What the task requires
Write the records out once more, so that nothing differs from the original.

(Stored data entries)
:::
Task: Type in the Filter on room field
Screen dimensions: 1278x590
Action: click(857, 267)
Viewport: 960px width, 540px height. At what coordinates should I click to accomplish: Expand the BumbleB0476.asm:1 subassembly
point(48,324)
:::
Response area
Task: Type in the Filter on room field
Screen dimensions: 1278x590
Action: click(857, 267)
Viewport: 960px width, 540px height. At what coordinates should I click to accomplish: Expand the BumbleB0476.asm:1 subassembly
point(48,324)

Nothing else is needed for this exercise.